We wasted a lot of time drawing leaves, “identifying patterns”, comparing colours of stuff in test tubes and heating up stuff that didn’t do anything terribly exciting, while kids at other schools were doing things the old-fashioned way. And the right way, as it turned out. Our entire course was, I found out far too late, a load of wanky bollocks.

Warning: Scary at Work
Warning: Scary at Work

So when I reached college to study for my A-levels, it transpired that I’d spent the last five years of my life doing absolutely nothing; and of chemistry in particular, I knew precisely squat. I swiftly came to the conclusion that anything above a fail grade would be a triumph. Dr Lawson knew that I was a kill-or-cure, giving me a list of books which stacked on top of each other was about three feet tall. They contained words like “valences”, “ionization” and “dielectric constant”. I was doomed.

For the next two years Dr Lawson crammed seven years worth of knowledge into my head, until the blood came out of my ears. I knew absolutely nothing about the theory of chemistry, and struggled with all the simple stuff my fellow students took for granted. Thankfully though, when it came to practical work, thanks to my teenage years of setting fire to things, I found I had a natural talent, and that would ultimately save me from failing the course.

It all hinged on the final A-Level exam in June of 1984. The written paper, as I suspected, had been an utter nightmare, but I managed to bullshit my way through it and hopefully get a grade. Any grade. I wasn’t going to be particular. Anything higher than an F would be just dandy.

Then came the practical. We were given quantities of chemicals we were asked to identify, find atomic weights, do strange measurements with mass spectrometers and arcane stuff that may or may not turn lead into gold.

Silently, grimly, we set to work. Add a bit of acid, test for fumes. Heat it up, check for colour changes. All well-drilled and things were going well. Yeah right.

Things would have been absolutely peachy if I hadn’t tried to sneak a peak at Joanne Sutter’s arse at a crucial moment. I was heating up some almost random concoction of dangerous chemicals over the blue heat of a bunsen burner. Just one little peak. Just one little twitch of the hand at the wrong moment. Excuse: I was eighteen years old. Girl’s arses were important then. (Disclaimer: link goes to Vinny Jones's arse. Sorry.)


Flames shot out of my test tube and spread over the bench in a way you only ever see when a car blows up in an action movie. A great gobbet of burning goo fired out of the end, arced through the air and hit Dr Lawson squarely on the back.

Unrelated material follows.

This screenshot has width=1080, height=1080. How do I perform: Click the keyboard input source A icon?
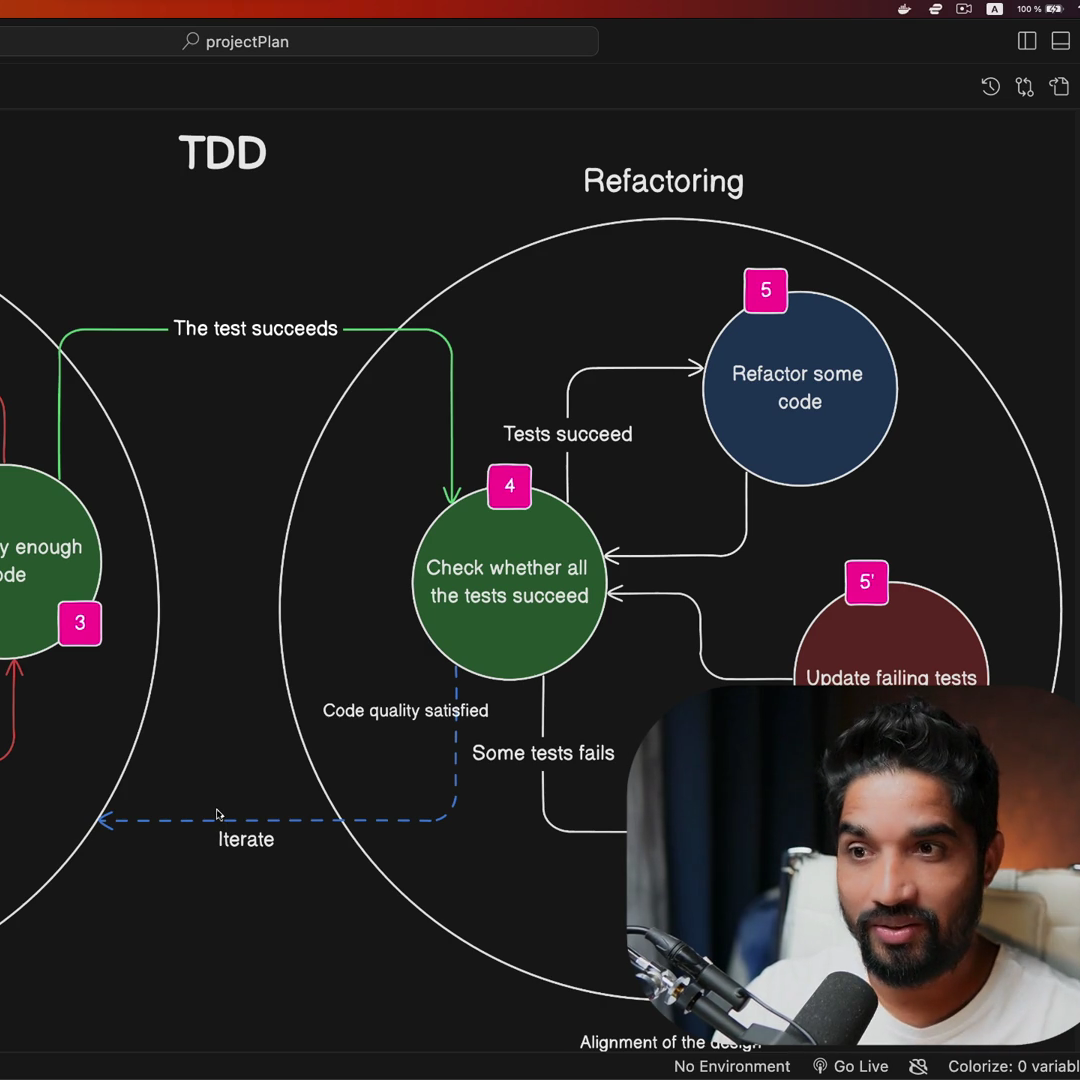[994, 9]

His lab coat was now on fire.

Dilemma. This was an exam, on which the futures of a dozen young people depended. You’re not supposed to speak. So is it the done thing to tell the invigilator that you’ve just set him on fire?

With smoke and eerie green flames now wafting up his back to his shirt collar, I thought I’d better risk it.

“Errr... Dr Lawson? Fire?”

He sprung into action, grabbing the lab’s fire blanket and dousing the flames that were playing across the workbench. My answer paper had a lovely antique-style burnt fringe to it, which would certainly add some gritty realism for the examiner.

“No sir, it’s you”

The flames were right up his back and you could smell singed hair. If he didn’t know he was on fire by know, he must be made out of asbestos.

At last, he twigged, ripped off his lab coat and we took turns stamping on it. The green sticky stuff got stuck to his Hush Puppies, and carried on relentlessly burning, melting the sole of his shoes as he finally beat the flames out.

There was a stunned silence as everybody else turned and stared at the tableau unfolding in front of them. Dr Lawson stood there, a plume of smoke rising from his head.

“Well don’t just stand there,” he said in his broad Northern tones “You’ve got an exam to pass.”

“Burns easily with green flame,” I wrote. “May be Copper based.”

In the middle of August, my grades flopped onto my doormat. Mathematics: D. Physics: D. Chemistry: E. Result! By today’s lax standards, those would equate to straight As and I would have made it to Cambridge to chum it up with Stephen Hawking. That’s what I call a lucky escape.